Have always been scared about what he thinks about me, what she thinks about me, the thought that the thoughts of other people towards me could have been good or bad, have always wanted to know what have they perceived about me, their perception mattered a lot to me, I have been living a life where I am an unfit but still my best friend never told me that. He is my worst enemy.
Now I am assured and I can say that my best friend is my worst enemy, I have never taken a deep breadth because thought I never needed one, and that was because I never did anything which required me to do so, never had an opportunity to be scared of the results, never been able to have sleepless nights, actually I was not doing anything which had me in it, it was someone else altogether. Me, I was missing from all the episodes of my life, and let me tell you again, my best friend never told me about it.
The other day I was standing in front of a huge building made of marble and it is supposed to be one of the most beautiful monuments in the world, I didn’t like it, but I did not have the courage to say, I didn’t like it, everyone around me was so mesmerized with the view that even I, unwillingly tried to loose myself in the beauty of that building, very sad but I had to go through it. Thought my friend would be my strength and courage and would teach me something about life but he didn’t, I think he never cared to. I have never fought, never been scratched, never been angry, have never tried something new, life for me has been very smooth, life was never a battle and hey now I realize I will die having never tried.
Who said I am in charge of my destiny; it’s me who decides how will I live my life? I didn’t say that, and my friend did not ever tell me that I was supposed to say that. When I was trying to get myself to the standards of others he never told me that if someone thinks that I am not fit to be with them because I am not of their standard then its their problem not mine, may be they have set theirs standards too high or may be too low. But the tragedy is he never did.
He is my worst enemy , he never allowed me to put myself first anywhere in life, hey I have loved everybody around me and I haven’t loved myself yet, that I think is sad, when I can love other , why cant I love myself ? I believe I am worthy of being loved. He never told me so.

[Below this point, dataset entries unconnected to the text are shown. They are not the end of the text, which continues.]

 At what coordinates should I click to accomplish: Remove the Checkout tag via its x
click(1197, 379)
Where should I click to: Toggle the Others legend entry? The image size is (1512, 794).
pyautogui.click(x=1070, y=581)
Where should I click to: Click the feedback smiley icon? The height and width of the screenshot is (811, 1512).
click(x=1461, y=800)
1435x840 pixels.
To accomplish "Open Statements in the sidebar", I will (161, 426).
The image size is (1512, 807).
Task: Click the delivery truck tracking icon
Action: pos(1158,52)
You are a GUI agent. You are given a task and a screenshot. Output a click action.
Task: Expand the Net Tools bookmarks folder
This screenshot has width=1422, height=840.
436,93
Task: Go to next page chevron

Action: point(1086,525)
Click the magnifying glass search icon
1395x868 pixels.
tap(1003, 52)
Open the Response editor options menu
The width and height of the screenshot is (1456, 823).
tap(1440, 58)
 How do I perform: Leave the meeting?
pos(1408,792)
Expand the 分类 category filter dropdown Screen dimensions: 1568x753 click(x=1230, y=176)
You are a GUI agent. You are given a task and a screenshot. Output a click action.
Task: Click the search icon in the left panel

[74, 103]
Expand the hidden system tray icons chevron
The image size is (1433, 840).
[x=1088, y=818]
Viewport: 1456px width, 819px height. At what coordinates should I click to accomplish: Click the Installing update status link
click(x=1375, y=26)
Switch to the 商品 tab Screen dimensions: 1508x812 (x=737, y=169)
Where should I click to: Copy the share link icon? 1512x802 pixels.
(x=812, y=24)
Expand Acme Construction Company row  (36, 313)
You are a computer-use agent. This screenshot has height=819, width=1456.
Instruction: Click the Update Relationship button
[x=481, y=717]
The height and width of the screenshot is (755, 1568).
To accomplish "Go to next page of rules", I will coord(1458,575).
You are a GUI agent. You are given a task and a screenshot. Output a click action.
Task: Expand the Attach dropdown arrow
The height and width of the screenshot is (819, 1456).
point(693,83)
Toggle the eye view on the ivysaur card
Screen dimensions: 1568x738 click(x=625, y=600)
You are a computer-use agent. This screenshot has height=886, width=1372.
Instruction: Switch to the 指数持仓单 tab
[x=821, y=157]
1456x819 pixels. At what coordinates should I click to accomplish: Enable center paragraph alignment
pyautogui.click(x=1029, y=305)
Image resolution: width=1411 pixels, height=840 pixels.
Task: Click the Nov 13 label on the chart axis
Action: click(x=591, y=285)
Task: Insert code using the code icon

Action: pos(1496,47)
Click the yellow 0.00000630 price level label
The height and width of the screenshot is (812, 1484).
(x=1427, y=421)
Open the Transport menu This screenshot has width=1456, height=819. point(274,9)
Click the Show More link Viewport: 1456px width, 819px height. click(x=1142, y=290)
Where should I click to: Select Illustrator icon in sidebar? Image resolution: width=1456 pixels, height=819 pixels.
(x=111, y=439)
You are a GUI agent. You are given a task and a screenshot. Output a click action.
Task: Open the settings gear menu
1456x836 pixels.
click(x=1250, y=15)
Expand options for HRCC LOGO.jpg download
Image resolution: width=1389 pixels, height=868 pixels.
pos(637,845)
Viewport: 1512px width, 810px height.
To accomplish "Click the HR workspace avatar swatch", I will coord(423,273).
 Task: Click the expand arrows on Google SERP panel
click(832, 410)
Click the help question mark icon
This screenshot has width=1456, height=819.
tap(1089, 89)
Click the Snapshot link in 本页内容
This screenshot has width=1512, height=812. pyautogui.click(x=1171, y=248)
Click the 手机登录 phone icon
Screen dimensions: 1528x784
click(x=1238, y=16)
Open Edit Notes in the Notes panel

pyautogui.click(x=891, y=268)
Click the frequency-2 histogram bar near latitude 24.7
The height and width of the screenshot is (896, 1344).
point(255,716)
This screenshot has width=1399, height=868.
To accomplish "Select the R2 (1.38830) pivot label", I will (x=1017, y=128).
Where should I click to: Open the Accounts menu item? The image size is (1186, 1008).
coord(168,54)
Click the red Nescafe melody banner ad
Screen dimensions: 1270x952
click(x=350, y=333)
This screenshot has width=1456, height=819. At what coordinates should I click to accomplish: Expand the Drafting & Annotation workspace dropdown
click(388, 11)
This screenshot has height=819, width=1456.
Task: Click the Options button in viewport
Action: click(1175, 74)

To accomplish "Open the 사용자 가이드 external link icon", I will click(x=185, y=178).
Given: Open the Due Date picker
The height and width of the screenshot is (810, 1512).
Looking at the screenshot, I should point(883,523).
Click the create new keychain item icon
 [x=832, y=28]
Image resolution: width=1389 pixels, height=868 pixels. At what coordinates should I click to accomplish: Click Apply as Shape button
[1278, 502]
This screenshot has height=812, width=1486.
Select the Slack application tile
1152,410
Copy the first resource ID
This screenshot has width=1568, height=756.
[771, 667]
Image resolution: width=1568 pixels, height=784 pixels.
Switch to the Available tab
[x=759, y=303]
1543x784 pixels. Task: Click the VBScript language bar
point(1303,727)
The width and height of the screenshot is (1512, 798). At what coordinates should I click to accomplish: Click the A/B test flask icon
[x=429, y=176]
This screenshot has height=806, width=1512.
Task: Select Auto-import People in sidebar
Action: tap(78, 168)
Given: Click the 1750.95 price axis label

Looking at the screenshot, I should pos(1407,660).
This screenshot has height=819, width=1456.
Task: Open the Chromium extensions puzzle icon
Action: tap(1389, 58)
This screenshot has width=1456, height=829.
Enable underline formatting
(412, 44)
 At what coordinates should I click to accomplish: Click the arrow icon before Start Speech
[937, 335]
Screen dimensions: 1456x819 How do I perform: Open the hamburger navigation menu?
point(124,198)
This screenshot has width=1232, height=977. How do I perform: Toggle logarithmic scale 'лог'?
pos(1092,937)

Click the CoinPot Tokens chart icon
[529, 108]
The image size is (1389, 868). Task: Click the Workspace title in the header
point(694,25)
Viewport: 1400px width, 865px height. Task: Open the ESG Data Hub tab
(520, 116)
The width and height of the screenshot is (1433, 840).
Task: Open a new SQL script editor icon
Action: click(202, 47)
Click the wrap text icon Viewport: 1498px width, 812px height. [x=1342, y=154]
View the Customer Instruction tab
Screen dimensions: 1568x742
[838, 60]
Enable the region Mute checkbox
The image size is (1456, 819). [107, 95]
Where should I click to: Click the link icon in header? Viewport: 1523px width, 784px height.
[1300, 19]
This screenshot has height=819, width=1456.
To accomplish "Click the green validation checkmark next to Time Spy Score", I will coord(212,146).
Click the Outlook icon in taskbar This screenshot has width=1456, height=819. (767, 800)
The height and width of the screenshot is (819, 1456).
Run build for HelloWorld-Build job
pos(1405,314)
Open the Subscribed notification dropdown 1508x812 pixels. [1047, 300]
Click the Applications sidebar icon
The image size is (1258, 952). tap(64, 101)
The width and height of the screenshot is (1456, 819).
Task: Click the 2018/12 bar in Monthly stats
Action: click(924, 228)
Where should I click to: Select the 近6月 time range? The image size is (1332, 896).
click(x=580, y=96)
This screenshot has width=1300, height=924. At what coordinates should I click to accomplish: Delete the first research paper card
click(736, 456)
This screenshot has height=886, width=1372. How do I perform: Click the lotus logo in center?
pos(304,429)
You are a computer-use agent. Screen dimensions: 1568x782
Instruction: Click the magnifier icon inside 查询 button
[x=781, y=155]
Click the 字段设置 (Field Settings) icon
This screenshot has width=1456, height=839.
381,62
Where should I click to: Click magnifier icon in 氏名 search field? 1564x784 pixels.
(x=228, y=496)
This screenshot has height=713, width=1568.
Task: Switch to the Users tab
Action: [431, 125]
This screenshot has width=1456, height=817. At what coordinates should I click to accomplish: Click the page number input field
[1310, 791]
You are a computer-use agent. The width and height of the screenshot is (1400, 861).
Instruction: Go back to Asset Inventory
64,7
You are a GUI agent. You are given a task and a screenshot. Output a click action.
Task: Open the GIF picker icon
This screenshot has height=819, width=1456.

I have had no values of mine own and even if I have had I have never been truthful to them, I have never spoken up when I have not agreed to something said by someone else, I have felt what I feel does not matter, what others feel about me matters a lot, so I have always had my mouth shut. I have never believed in myself because the only person I believed and trusted was my best friend and he betrayed me.
I have been scared for not being perfect in life, there were times when I have known that I have lost everything, but never had the courage to fight back, I was always missing my best friend and he was never there. I have talked a lot about my best friend, will now tell you who he is, he is me, or the individual inside me.
Its you who decides what is right and what is wrong for you, its you , the individual , its your identity , its your life, don’t bother about what people think, don’t feel sad when you know people disagree, they are individuals they have the right to disagree so do you. There’s nothing wrong in thinking good about yourself, there’s nothing wrong in saying you are nice and you need to be heard, you are human and realize that, yon are special in one way or the other, you need not be the prefect one, no one is. You can just be you. Do not give in for pressures in life, fight them, win over and come out as your self, don’t loose yourself in the dominant thoughts of the ever confused society, they may be right but you are not wrong either. The most important thing is to know and say “I am what I am”.